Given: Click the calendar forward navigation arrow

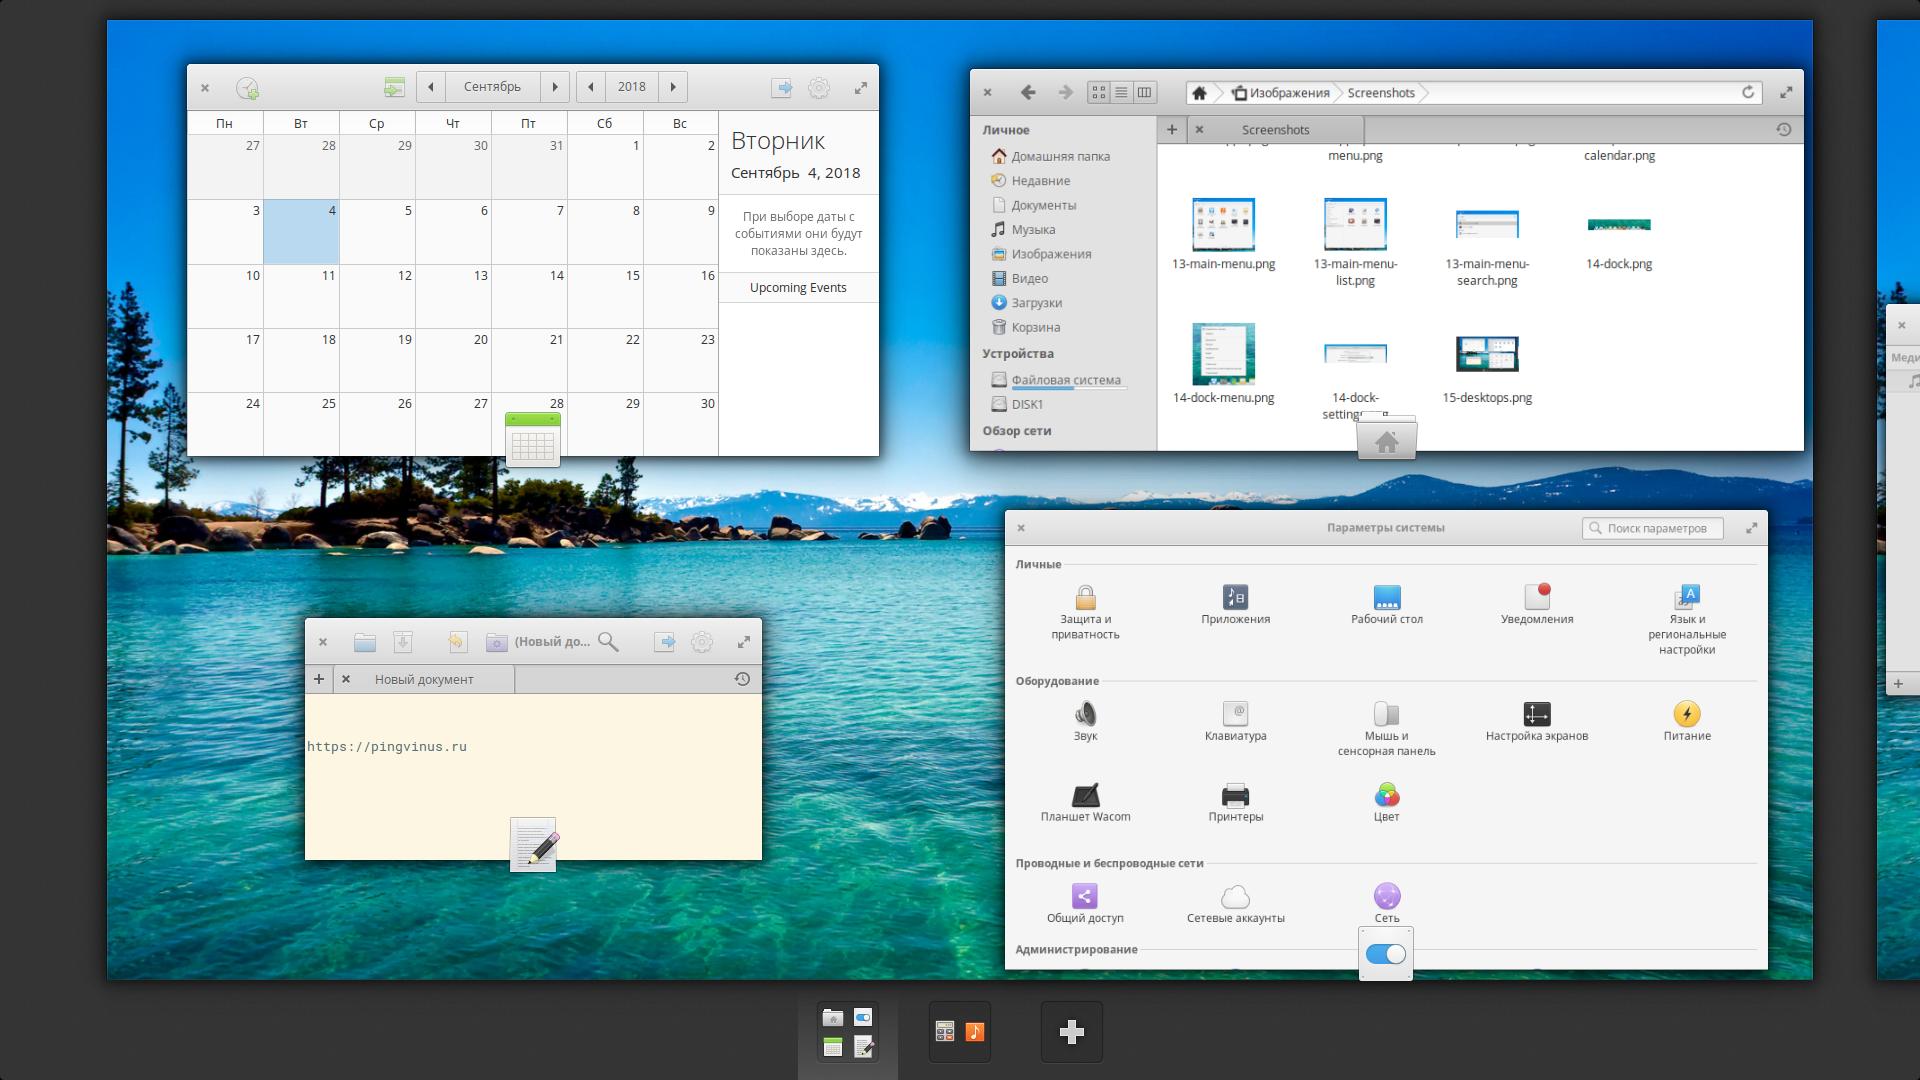Looking at the screenshot, I should (555, 86).
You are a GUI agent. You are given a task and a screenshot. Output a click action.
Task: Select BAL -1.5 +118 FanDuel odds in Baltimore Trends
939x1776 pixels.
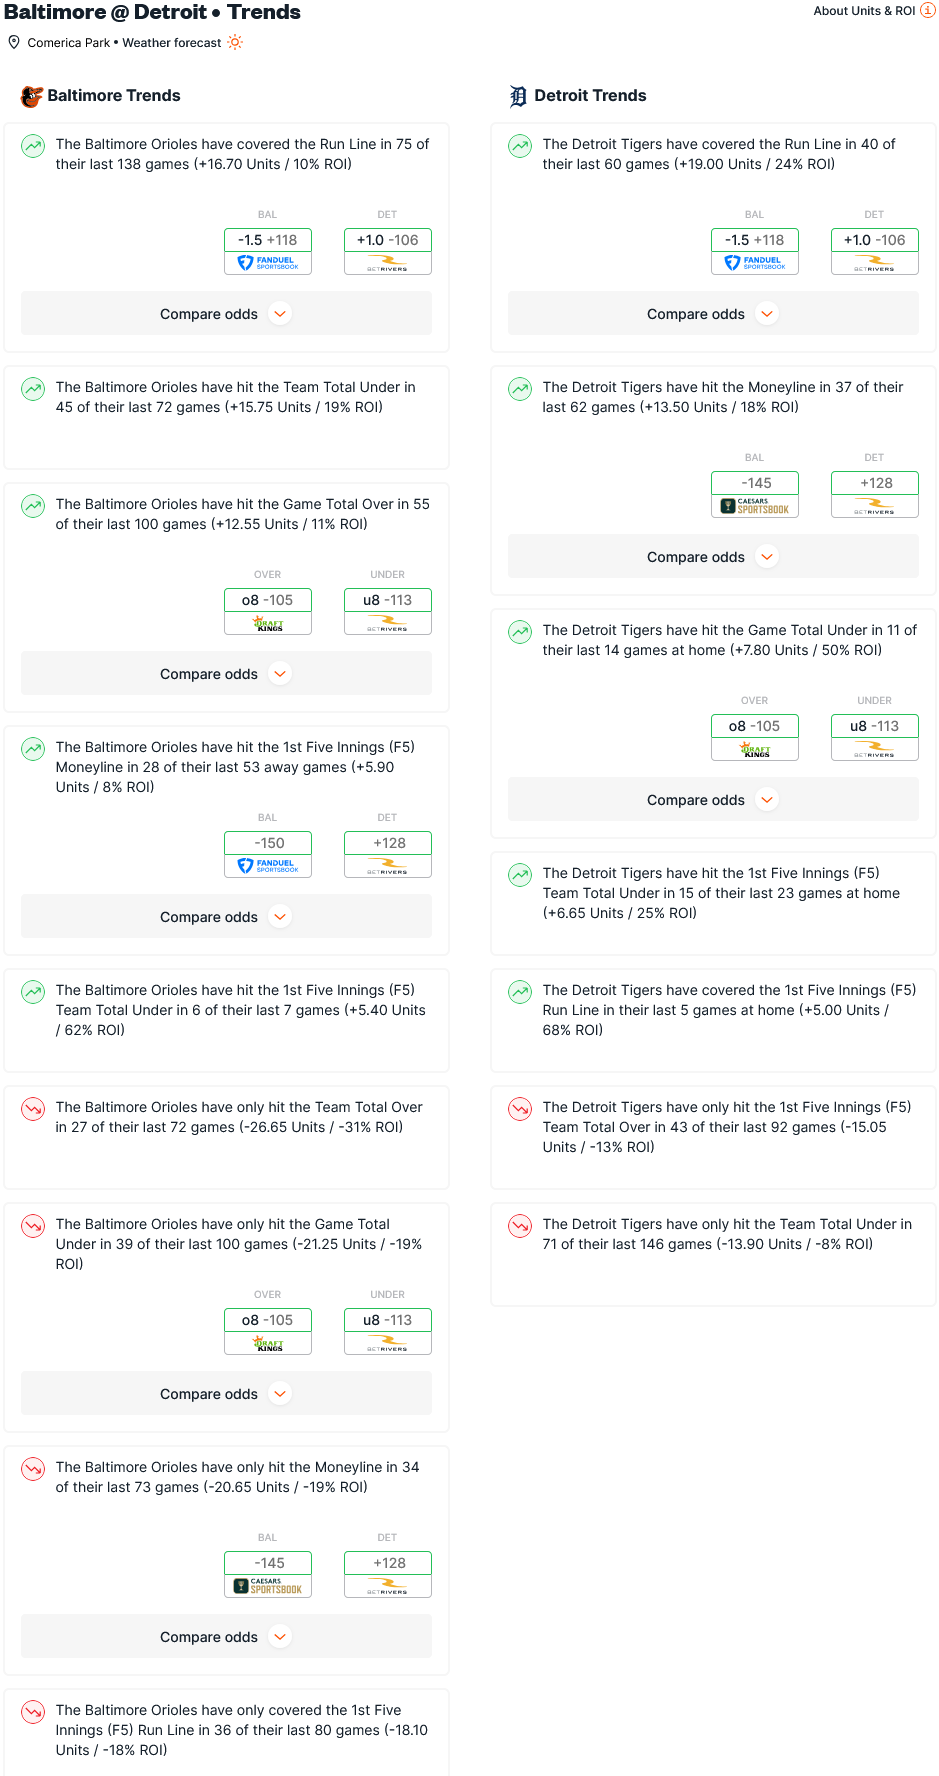[268, 251]
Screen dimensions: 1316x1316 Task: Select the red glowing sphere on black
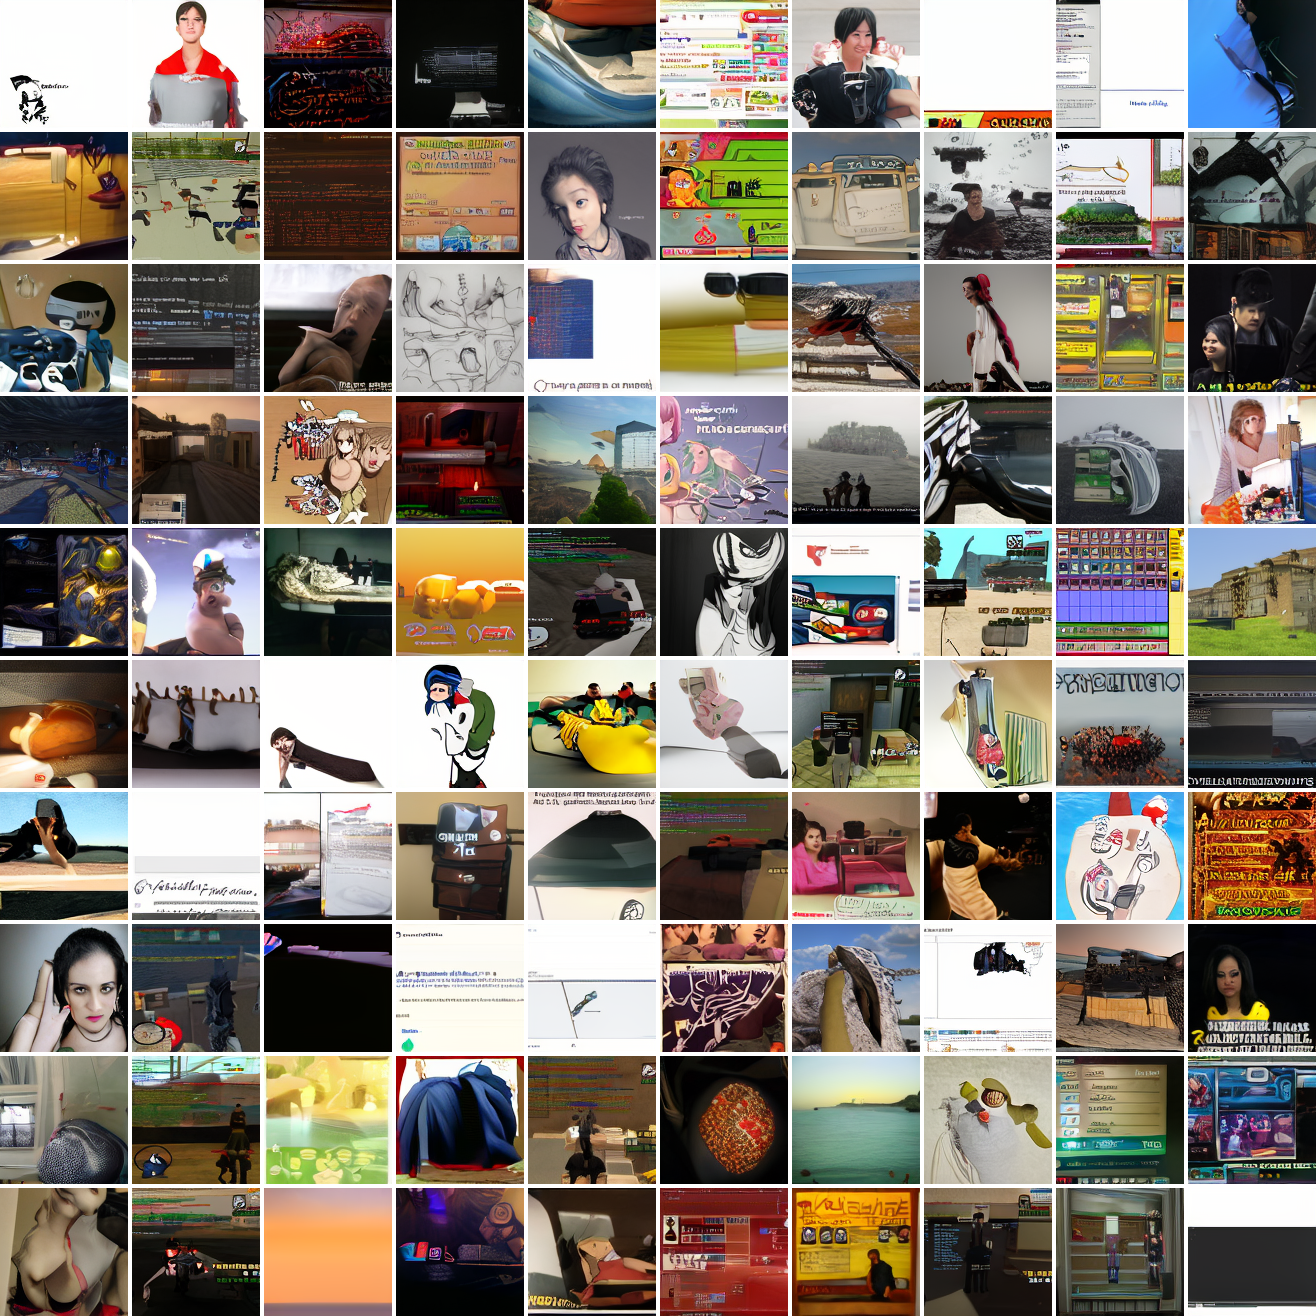coord(724,1120)
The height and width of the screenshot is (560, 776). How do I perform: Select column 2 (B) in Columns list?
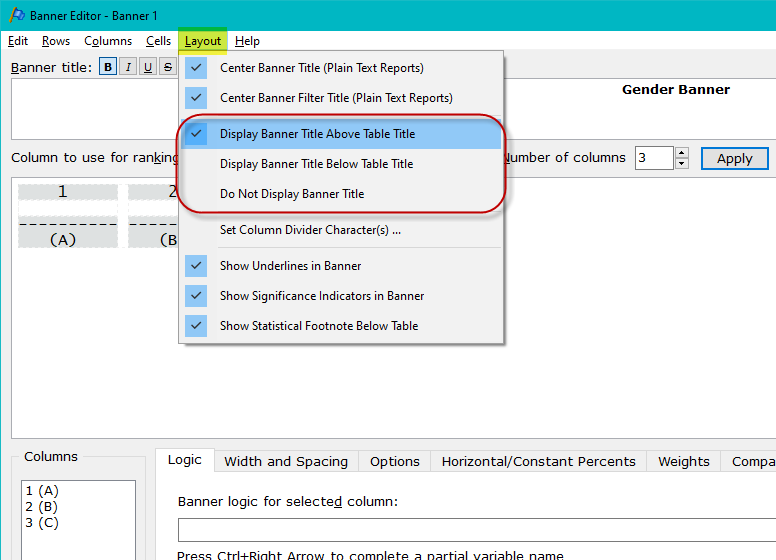[42, 507]
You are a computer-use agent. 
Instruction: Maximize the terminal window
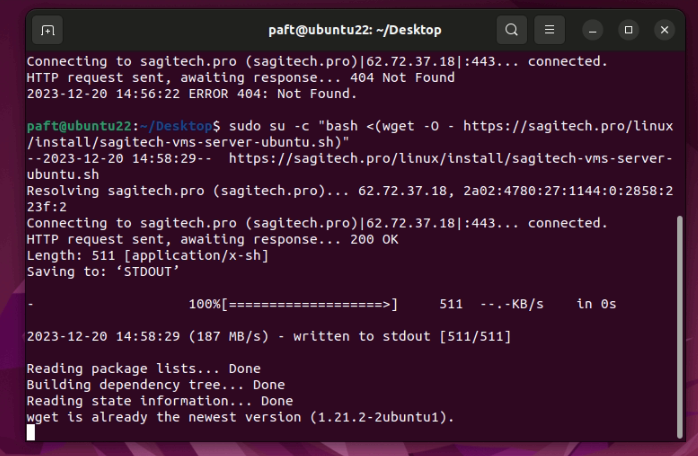click(628, 30)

• _Task brief_: Give back only the lines from the one that carries "You are a computer-use agent." through the final line above, both included. Drop all pictures.

• _Answer to this problem_:
You are a computer-use agent. 
Instruction: Maximize the terminal window
click(628, 30)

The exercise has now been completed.